Fotografía: Lumiago
La Catedral de Burgos mereció ser nombrada Patrimonio de la Humanidad en 1984, siendo la única catedral de España que posee esta distinción, merecida por el bello y grandioso ejemplo que representa del arte gótico. A pesar de pertenecer a este estilo, en su interior, cuenta con elementos renacentistas y barrocos.
Su construcción, sobre una iglesia románica, se inició allá por el año 1221, aunque tuvo modificaciones importantes durante los siglos XV y XVI.
Del interior de la catedral destacan elementos como el popular Papamoscas, gran reclamo de turistas y visitantes. Se trata de una figura de medio cuerpo situada sobre la esfera de un reloj en el ventanal izquierdo de la bóveda de la nave central según se entra por la Puerta de Santa María y que abre la boca en las horas en punto. A su derecha otra figura se encarga de anunciar los cuartos, su ombre el Martinillo.
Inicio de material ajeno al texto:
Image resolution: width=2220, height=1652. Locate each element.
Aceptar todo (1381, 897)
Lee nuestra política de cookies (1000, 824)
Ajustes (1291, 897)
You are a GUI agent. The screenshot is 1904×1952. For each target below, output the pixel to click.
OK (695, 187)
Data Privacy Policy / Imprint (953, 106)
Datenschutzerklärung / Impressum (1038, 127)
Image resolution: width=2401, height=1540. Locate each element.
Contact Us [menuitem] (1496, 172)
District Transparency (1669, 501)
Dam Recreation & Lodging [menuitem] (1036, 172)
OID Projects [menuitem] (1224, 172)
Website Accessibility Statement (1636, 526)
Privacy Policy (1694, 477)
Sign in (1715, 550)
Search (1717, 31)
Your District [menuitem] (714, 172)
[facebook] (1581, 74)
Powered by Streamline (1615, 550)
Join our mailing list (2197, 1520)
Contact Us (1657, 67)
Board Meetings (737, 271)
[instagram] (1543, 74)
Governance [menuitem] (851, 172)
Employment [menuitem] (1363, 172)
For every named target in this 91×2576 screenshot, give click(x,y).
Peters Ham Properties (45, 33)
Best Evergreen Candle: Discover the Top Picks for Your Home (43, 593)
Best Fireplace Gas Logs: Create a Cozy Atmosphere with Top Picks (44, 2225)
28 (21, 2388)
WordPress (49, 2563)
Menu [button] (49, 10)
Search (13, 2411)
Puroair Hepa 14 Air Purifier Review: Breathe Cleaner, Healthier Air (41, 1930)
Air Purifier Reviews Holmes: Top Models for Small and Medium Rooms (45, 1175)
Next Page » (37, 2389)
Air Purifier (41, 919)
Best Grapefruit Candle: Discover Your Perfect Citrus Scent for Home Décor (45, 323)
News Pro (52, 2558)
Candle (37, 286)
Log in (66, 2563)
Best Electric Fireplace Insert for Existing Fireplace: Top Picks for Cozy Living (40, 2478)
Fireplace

Destacan también el enorme cimborrio de estilo gótico plateresco situado en el mismo centro de la catedral, la sillería y el coro y la Capilla del Condestable, y sus otras muchas capillas, de gran calidad artística al igual que los numerosos sepulcros, entre ellos la tumba del Cid Campeador y de su esposa doña Jimena y la bella escalera dorada de Diego Siloé.
Fotografía: tracX
El bello exterior nos recuerda a las catedrales de París y de él destaca la Puerta del Sarmental y las agujas del siglo XV de la fachada principal.
Fotografía: Bilbopolit
La catedral puede ser visitada, sin embargo cuenta con zonas, tales como la Capilla de Santa Tecla o la del Santo Cristo, que son reservadas como espacios de culto y no para visitas turísticas.
Del 19 de marzo al 31 de octubre abre de 09:30 a 19:30 horas, siendo a las 18:30 horas el cierre de accesos.
Del 1 de noviembre al 18 de marzo abre de 10:00 a 19:00 horas, siendo el cierre de acceso a las 18:00 horas.